Cloud Permission Denied Playbook

Who this is for

Users whose cloud account shows an error status, or who are seeing permission-denied errors when provisioning servers, creating snapshots, or running cloud API operations.


Cloud Account Status Values

StatusMeaning
activeCredentials are valid and all required permissions are confirmed
errorCredentials are invalid, expired, or missing required permissions
disconnectedCloud account was intentionally disconnected

Step 1 — Check the Cloud Account Status

  1. Go to Cloud Accounts in the sidebar.
  2. Find the account that is failing.
  3. Check the status badge and the Last checked timestamp.
  4. Click the account to see the detailed error message.

Provider-Specific Playbooks

AWS — Permission Denied

CloudAIPilot uses IAM role assumption (STS AssumeRole) to access your AWS account. Required setup:

  • An IAM role in your account with a trust policy allowing CloudAIPilot to assume it.
  • The role must have the required permissions (EC2, Route53, Cost Explorer for FinOps).

Common causes:

  • Trust policy does not allow CloudAIPilot's AWS account ID.
  • External ID in the trust policy does not match the external ID in CloudAIPilot.
  • Role ARN was changed or the role was deleted.
  • Required policies were removed from the role.

Fix:

  1. Go to AWS IAM → Roles → Find your CloudAIPilot role.
  2. Verify the trust policy includes the correct CloudAIPilot account ID and external ID.
  3. Verify the required policies are attached.
  4. In CloudAIPilot: go to the cloud account → Reconnect and re-enter the role ARN and external ID.

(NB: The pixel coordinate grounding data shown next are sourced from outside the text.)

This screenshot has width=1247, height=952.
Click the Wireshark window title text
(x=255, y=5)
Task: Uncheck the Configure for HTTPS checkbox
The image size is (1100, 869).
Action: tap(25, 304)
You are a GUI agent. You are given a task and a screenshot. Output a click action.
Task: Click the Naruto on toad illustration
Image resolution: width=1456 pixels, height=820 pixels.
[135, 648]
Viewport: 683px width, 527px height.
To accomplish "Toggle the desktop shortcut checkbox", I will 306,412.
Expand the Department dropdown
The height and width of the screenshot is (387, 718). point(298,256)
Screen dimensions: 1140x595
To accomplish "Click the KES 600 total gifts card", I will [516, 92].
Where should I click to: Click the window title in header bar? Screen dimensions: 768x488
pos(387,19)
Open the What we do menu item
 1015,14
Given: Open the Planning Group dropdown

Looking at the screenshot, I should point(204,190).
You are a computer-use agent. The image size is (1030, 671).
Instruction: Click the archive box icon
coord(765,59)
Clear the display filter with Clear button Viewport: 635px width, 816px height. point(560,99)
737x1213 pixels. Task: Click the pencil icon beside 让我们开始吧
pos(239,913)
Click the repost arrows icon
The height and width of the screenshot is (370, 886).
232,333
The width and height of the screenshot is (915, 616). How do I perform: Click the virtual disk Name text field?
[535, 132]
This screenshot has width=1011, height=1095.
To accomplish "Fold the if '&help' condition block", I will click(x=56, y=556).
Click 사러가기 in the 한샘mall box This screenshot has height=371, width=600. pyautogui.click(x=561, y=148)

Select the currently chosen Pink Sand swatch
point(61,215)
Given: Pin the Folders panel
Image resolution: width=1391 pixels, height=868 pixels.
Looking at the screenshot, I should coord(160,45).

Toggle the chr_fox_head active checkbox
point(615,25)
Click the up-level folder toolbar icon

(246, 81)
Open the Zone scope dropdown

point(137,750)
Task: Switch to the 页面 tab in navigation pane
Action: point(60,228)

See KB-01-01: Connect AWS Account for the full setup guide.


GCP — Permission Denied

CloudAIPilot uses a service account JSON key to access GCP. Required setup:

  • A service account with appropriate roles (Compute Admin, Service Account User, etc.).
  • The JSON key file must be valid and not expired.

Common causes:

  • Service account was deleted or disabled.
  • The JSON key was revoked.
  • Required roles were removed from the service account.
  • Wrong project ID.

Fix:

  1. Go to GCP Console → IAM → Service Accounts.
  2. Find the service account used for CloudAIPilot.
  3. Verify it is active and has required roles.
  4. Generate a new JSON key if needed.
  5. In CloudAIPilot: update the cloud account with the new JSON key.

See KB-01-02: Connect GCP Account.


Azure — Permission Denied

CloudAIPilot uses service principal credentials (tenantId, clientId, clientSecret, subscriptionId). Required setup:

  • An Azure App Registration with a client secret.
  • The service principal must have Contributor role on the subscription.

Common causes:

  • Client secret expired (Azure secrets have configurable expiry, often 1–2 years).
  • Contributor role was removed.
  • App registration was deleted.
  • Wrong subscription ID.

Fix:

  1. Go to Azure Portal → App Registrations → Find your CloudAIPilot app.
  2. Under Certificates & secrets: check if the secret has expired. Create a new secret if needed.
  3. Verify the service principal still has the Contributor role under the subscription's Access control (IAM).
  4. In CloudAIPilot: update the cloud account with the new client secret.

See KB-01-03: Connect Azure Account.


DigitalOcean — Permission Denied

CloudAIPilot uses a Personal Access Token with read+write scope.

Common causes:

  • Token was deleted or expired.
  • Token was created with read-only scope.

Fix:

  1. Go to DigitalOcean → API → Personal Access Tokens.
  2. Delete the old token and generate a new token with read and write permissions.
  3. In CloudAIPilot: update the cloud account with the new token.

See KB-01-04: Connect DigitalOcean Account.


Step 2 — Reconnect the Cloud Account

After fixing credentials at the provider:

  1. Go to Cloud Accounts → open the account.
  2. Click Reconnect (or Edit).
  3. Enter the new credentials.
  4. Click Save and Test.

CloudAIPilot runs a connectivity test. Status should change to active within a few seconds.